## Consigne
Selon l'extrait sur l'accès pour les ERMV, à quelle date Bell Mobilité a-t-elle répondu à QMI avec une deuxième proposition ?

L’entente d’accès pour les ERMV que Bell Mobilité a soumis à QMI est-elle conforme au tarif pour les ERMV de Bell Mobilité et donc conforme à l’article 24 et au paragraphe 25(1) de la Loi?

Positions des parties
  1. QMI a fait remarquer que le Conseil a déclaré, dans la décision de télécom 2022-288Note de bas de page 6, que les entreprises régionales de services sans fil devaient examiner les modalités du tarif du service d’accès pour les ERMV pertinent pour s’assurer que le service d’accès pour les ERMV offert est conforme aux conclusions du Conseil dans la politique réglementaire de télécom 2021-130.
  2. Selon QMI, plusieurs dispositions du projet d’entente présenté par Bell Mobilité diffèrent du contenu du tarif.
  3. Bell Mobilité a indiqué que selon le cadre d’accès de gros pour les ERMV, les parties peuvent négocier des modalités qui ne sont pas précisées dans le tarif du service d’accès pour les ERMV, mais qui sont néanmoins envisageables dans celui-ci. Elle a également indiqué que les parties pouvaient négocier des modalités qui sont distinctes du tarif pour les ERMV, sans toutefois le contredire.
  4. Bell Mobilité a fait remarquer que d’un point de vue réglementaire, l’entente d’accès pour les ERMV, n’est pas, et n’a jamais été, destinée à être un accord hors tarif. Elle ajoute plutôt des détails supplémentaires, comme l’envisage et, dans de nombreux cas, l’exige le tarif du service d’accès pour les ERMV.
  5. Bell Mobilité a déclaré que les enjeux soulevés par QMI auraient pu être clarifiés et abordés entre les parties, et a fait remarquer qu’elle avait répondu à QMI le 18 janvier 2024 avec une deuxième proposition pour aborder les préoccupations de cette dernière.
Analyse du Conseil
  1. Dans la politique réglementaire de télécom 2021-130, le Conseil a décidé que pour éviter de longues négociations concernant le service d’accès pour les ERMV, les modalités du service seraient établies dans un tarif.

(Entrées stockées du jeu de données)
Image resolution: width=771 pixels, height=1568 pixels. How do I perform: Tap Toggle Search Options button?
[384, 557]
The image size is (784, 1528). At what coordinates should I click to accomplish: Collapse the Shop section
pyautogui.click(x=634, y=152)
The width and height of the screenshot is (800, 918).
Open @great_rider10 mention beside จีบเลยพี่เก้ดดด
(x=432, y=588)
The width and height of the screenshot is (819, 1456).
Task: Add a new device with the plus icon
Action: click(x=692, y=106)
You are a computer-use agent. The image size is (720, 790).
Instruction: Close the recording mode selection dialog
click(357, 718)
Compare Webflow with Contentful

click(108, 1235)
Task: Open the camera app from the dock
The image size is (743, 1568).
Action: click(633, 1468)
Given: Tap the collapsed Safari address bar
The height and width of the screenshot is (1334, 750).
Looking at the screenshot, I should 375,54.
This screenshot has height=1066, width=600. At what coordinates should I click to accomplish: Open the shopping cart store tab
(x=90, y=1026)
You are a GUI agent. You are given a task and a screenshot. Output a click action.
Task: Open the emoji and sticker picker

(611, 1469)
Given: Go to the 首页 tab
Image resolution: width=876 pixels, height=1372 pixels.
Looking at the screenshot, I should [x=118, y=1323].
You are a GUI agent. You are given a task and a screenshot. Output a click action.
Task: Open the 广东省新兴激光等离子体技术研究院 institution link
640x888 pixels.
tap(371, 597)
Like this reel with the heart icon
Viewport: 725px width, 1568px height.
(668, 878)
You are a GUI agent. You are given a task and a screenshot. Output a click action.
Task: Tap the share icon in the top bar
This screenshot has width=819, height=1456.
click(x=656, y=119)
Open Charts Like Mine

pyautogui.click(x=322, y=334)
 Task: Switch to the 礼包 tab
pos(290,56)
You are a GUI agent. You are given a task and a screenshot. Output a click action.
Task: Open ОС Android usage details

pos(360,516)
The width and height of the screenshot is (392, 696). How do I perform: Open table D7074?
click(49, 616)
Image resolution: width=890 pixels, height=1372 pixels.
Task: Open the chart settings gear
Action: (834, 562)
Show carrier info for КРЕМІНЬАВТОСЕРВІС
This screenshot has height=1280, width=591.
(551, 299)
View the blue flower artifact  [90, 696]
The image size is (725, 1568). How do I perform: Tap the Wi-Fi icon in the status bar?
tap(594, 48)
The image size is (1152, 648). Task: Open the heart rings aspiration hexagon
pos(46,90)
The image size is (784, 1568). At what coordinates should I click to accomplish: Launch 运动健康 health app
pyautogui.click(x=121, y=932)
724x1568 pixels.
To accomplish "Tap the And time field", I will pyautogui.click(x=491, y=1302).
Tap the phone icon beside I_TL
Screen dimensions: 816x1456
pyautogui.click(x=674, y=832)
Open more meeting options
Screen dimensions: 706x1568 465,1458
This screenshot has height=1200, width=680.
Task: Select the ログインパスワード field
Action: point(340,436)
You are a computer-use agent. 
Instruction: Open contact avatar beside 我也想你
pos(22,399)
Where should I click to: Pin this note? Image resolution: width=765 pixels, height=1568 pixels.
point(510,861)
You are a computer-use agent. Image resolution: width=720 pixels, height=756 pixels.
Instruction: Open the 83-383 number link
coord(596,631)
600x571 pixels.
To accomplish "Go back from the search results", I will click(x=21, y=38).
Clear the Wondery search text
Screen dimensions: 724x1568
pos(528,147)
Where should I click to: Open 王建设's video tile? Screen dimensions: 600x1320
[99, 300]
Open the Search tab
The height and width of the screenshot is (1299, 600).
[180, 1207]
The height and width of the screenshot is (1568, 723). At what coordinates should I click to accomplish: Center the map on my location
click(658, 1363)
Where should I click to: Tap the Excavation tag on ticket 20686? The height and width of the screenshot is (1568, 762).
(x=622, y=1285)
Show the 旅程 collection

## Réponse
Le 18 janvier 2024.